Monday 14 October 2019

'Denise - come back to me': mother found body of daughter lying in road

Accident: Denise Crowley was killed crossing the road at a notorious Kerry spot
Accident: Denise Crowley was killed crossing the road at a notorious Kerry spot

Ralph Riegel

A mother wept as she told an inquest she was horrified to realise that a dark object lying in the middle of a busy Kerry road was her daughter.

A Killarney Coroner's Court inquest heard that Denise Crowley (26) suffered fatal injuries when she was hit by a car as she tried to cross the road at a notorious spot at Glenflesk to meet her mother for a ride home.

The inquest heard both the driver and pedestrian's visibility could have been restricted by the shadow of a street sign - and a senior garda said he couldn't understand how a 100kmh speed limit was in place at such a built-up area.

Kerry County Council had sought a reduced speed limit for some time - and, with Transport Infrastructure Ireland (TII), will now implement local traffic calming measures.

Ms Crowley's mother, Grace, was travelling to Glenflesk at 7pm on December 1, 2017 to collect her daughter from University College Cork (UCC).

It was a dark evening with both fog and heavy showers.

"Something black was in the middle of the road," she said. "(I wondered) was it a body?
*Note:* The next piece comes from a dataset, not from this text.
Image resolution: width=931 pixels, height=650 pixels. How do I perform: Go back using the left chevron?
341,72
I could then see the body in the middle of the road. A person was trying to turn the body over. I could then see that it was my daughter."

One eye-witness described how Grace Crowley was later beside her daughter's body as people desperately worked to stabilise the young woman and was crying out: "Denise -come back to me."
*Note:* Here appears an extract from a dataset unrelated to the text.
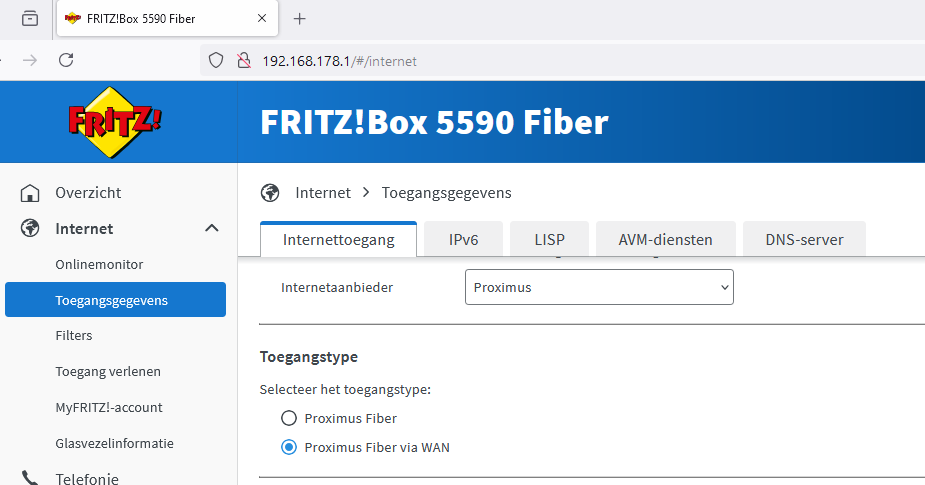Select the Proximus Fiber radio option
The image size is (925, 485).
point(289,418)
Coroner Aisling Quilter was told by Garda Damien Calnan the incident was caught on CCTV camera, which indicated the driver had just half a second to react to Ms Crowley walking onto the road.

Gda Calnan said that Ms Crowley got off the Cork bus, waited for a period, appeared to recognise a parked car, adjusted the hood of her coat and then walked out into the roadway without having looked to her right.

The driver, Gerard Hourgian, broke down in evidence as he agreed with the coroner that he had only a split second to react that evening. "Shock - it was literally shock," he wept.

Garda James O'Brien said: "It does not appear to me that she had any comprehension of the proximity of that car."

The car involved was travelling at between 51kmh and 60kmh in a 100kmh zone.

There were no aggravating factors and the vehicle involved was in very good condition.

"It was travelling well below the posted speed limit. The driver had very little time to react to what happened," he said. "I don't believe the driver had sufficient time or room to avoid the pedestrian."

Ms Quilter recorded a verdict of accidental death.